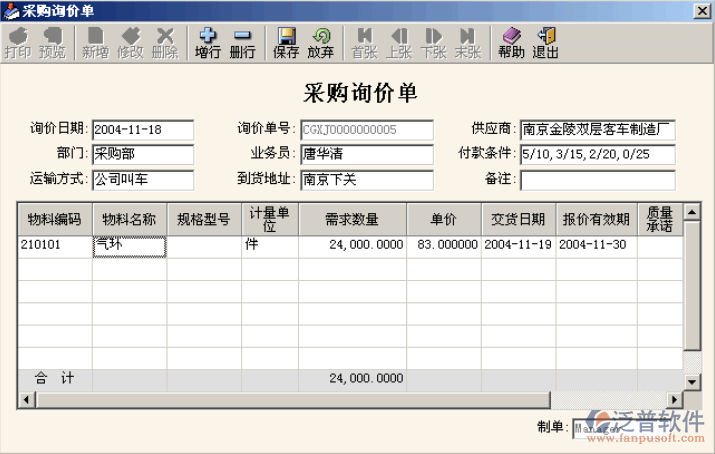Click the 询价日期 date field
The height and width of the screenshot is (454, 715).
click(x=142, y=130)
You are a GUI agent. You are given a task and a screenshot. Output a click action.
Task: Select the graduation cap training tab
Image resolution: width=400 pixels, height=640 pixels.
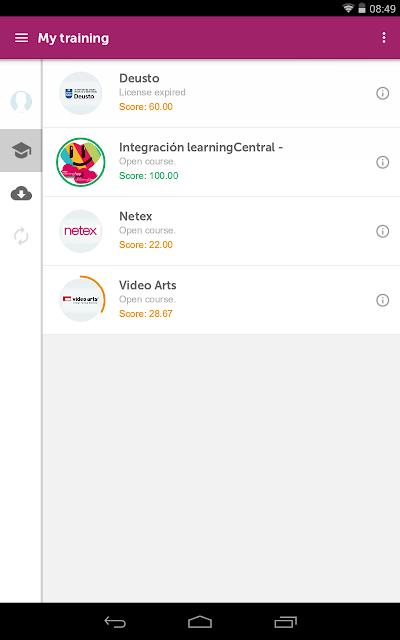pyautogui.click(x=21, y=151)
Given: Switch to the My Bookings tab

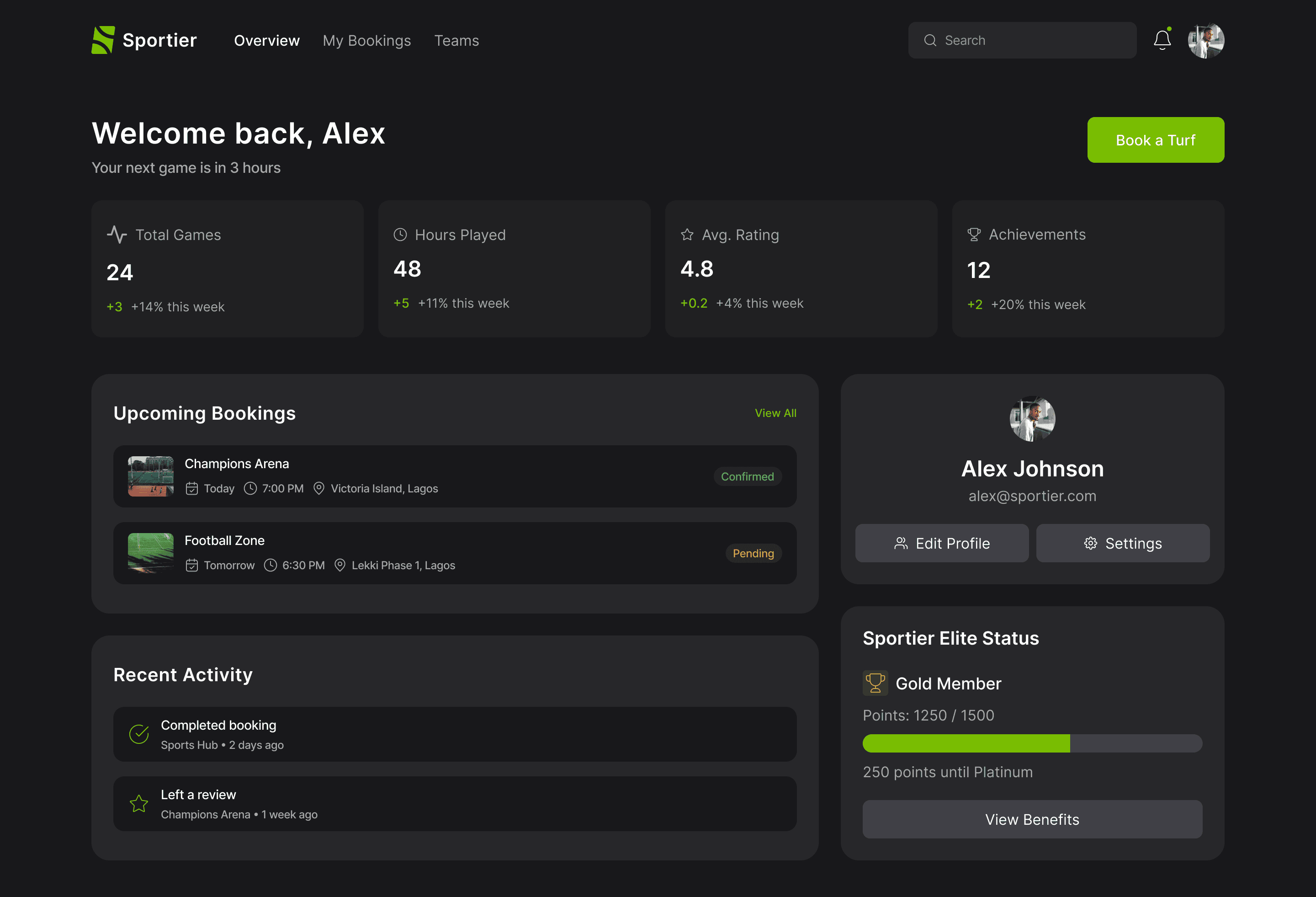Looking at the screenshot, I should 367,41.
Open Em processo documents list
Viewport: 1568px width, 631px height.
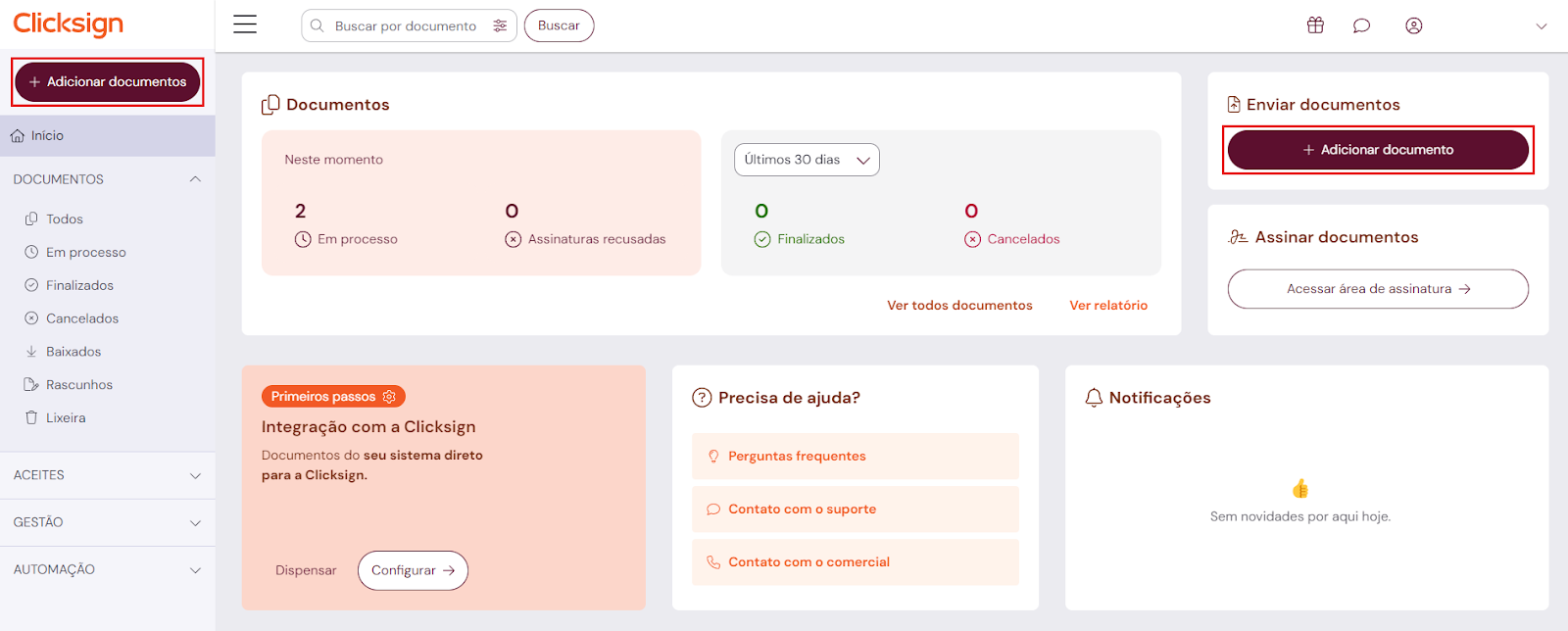click(x=85, y=253)
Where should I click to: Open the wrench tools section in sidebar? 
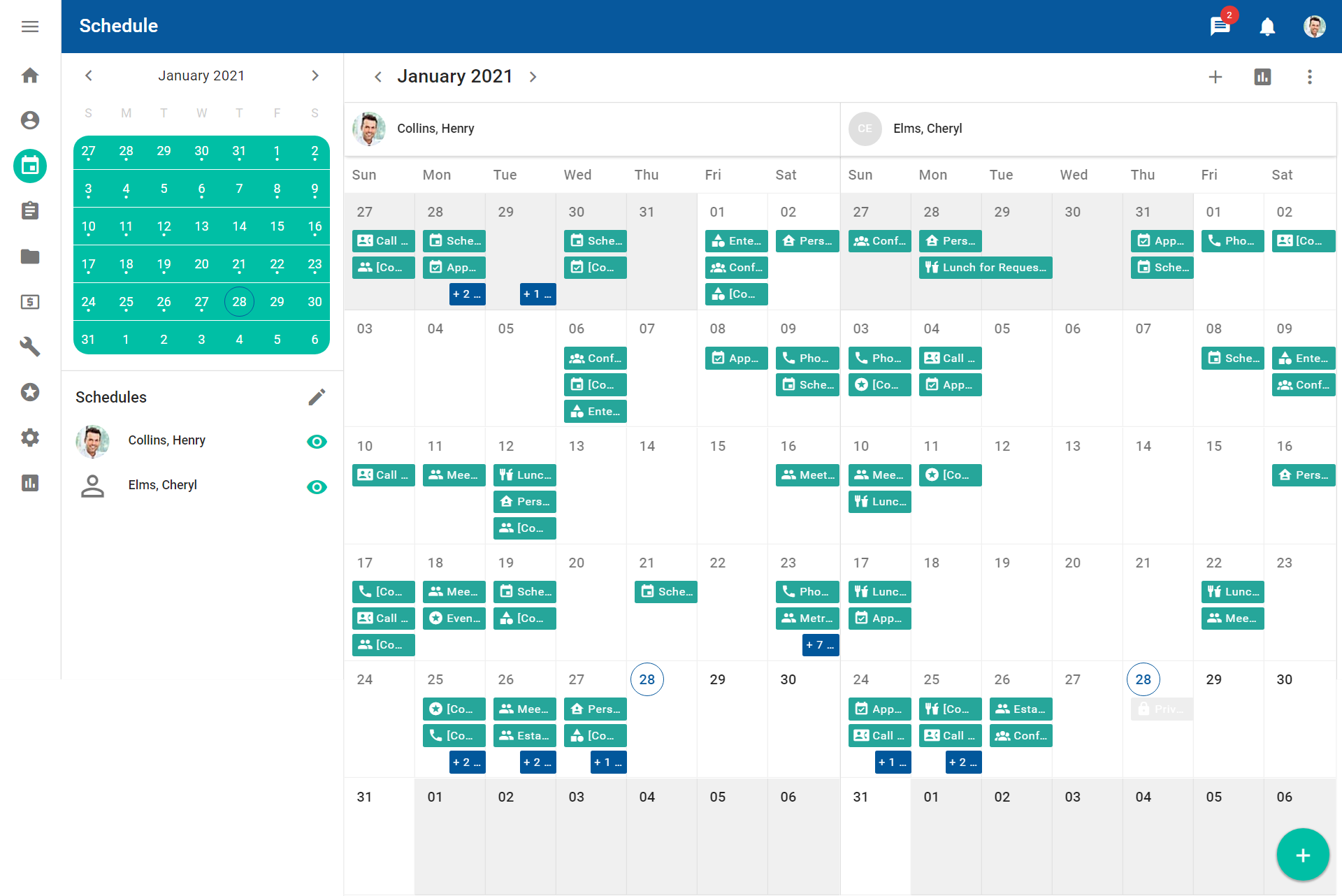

_Objective_. Please rewrite the material, starting with the line containing "You are a GUI" and going on through the end of the material, changing "tab" to "panel" and leaving everything else as it is. Leave the pictures out of your answer.

_Exercise result_.
You are a GUI agent. You are given a task and a screenshot. Output a click action.
Task: Select the graduation cap training panel
Image resolution: width=400 pixels, height=640 pixels.
pyautogui.click(x=21, y=151)
Given: Switch to the My Bookings panel

Looking at the screenshot, I should 367,41.
Open Em processo documents list
Viewport: 1568px width, 631px height.
click(x=85, y=253)
Where should I click to: Open the wrench tools section in sidebar? 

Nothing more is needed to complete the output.